_What is needed_
Copy all of the records exactly.

_Listed records_

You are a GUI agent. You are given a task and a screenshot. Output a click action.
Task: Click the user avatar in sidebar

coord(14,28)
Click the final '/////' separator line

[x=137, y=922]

_Response_
You are a GUI agent. You are given a task and a screenshot. Output a click action.
Task: Click the user avatar in sidebar

coord(14,28)
Click the final '/////' separator line

[x=137, y=922]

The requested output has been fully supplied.